AIM OF THE TASK:
The listing that follows should be copied in full, exactly as written.

INFORMATION GIVEN:
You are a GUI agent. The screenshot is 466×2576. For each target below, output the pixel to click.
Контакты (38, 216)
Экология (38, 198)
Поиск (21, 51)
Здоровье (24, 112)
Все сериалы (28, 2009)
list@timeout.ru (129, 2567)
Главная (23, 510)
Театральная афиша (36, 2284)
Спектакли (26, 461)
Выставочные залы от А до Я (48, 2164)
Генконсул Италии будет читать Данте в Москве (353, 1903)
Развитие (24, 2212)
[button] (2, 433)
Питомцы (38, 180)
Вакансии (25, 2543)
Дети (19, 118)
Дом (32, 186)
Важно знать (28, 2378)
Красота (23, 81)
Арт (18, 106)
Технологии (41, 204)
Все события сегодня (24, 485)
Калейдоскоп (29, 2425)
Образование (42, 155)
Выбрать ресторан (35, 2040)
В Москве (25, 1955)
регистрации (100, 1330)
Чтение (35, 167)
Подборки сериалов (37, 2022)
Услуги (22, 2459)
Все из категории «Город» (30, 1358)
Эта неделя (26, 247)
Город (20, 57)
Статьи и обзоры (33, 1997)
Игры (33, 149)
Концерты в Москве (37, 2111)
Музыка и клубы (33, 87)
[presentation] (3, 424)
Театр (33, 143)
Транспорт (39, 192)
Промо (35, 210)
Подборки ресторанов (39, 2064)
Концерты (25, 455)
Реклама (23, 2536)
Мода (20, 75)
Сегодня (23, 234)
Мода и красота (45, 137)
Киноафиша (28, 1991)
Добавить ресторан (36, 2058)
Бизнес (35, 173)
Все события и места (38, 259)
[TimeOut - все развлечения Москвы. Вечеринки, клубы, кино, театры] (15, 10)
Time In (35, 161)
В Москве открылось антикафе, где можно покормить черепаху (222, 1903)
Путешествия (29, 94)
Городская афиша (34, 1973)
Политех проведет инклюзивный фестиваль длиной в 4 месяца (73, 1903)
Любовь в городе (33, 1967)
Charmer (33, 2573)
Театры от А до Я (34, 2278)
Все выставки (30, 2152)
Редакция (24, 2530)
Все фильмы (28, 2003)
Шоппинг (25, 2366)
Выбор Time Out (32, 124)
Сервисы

TASK OUTPUT:
You are a GUI agent. The screenshot is 466×2576. For each target below, output the pixel to click.
Контакты (38, 216)
Экология (38, 198)
Поиск (21, 51)
Здоровье (24, 112)
Все сериалы (28, 2009)
list@timeout.ru (129, 2567)
Главная (23, 510)
Театральная афиша (36, 2284)
Спектакли (26, 461)
Выставочные залы от А до Я (48, 2164)
Генконсул Италии будет читать Данте в Москве (353, 1903)
Развитие (24, 2212)
[button] (2, 433)
Питомцы (38, 180)
Вакансии (25, 2543)
Дети (19, 118)
Дом (32, 186)
Важно знать (28, 2378)
Красота (23, 81)
Арт (18, 106)
Технологии (41, 204)
Все события сегодня (24, 485)
Калейдоскоп (29, 2425)
Образование (42, 155)
Выбрать ресторан (35, 2040)
В Москве (25, 1955)
регистрации (100, 1330)
Чтение (35, 167)
Подборки сериалов (37, 2022)
Услуги (22, 2459)
Все из категории «Город» (30, 1358)
Эта неделя (26, 247)
Город (20, 57)
Статьи и обзоры (33, 1997)
Игры (33, 149)
Концерты в Москве (37, 2111)
Музыка и клубы (33, 87)
[presentation] (3, 424)
Театр (33, 143)
Транспорт (39, 192)
Промо (35, 210)
Подборки ресторанов (39, 2064)
Концерты (25, 455)
Реклама (23, 2536)
Мода (20, 75)
Сегодня (23, 234)
Мода и красота (45, 137)
Киноафиша (28, 1991)
Добавить ресторан (36, 2058)
Бизнес (35, 173)
Все события и места (38, 259)
[TimeOut - все развлечения Москвы. Вечеринки, клубы, кино, театры] (15, 10)
Time In (35, 161)
В Москве открылось антикафе, где можно покормить черепаху (222, 1903)
Путешествия (29, 94)
Городская афиша (34, 1973)
Политех проведет инклюзивный фестиваль длиной в 4 месяца (73, 1903)
Любовь в городе (33, 1967)
Charmer (33, 2573)
Театры от А до Я (34, 2278)
Все выставки (30, 2152)
Редакция (24, 2530)
Все фильмы (28, 2003)
Шоппинг (25, 2366)
Выбор Time Out (32, 124)
Сервисы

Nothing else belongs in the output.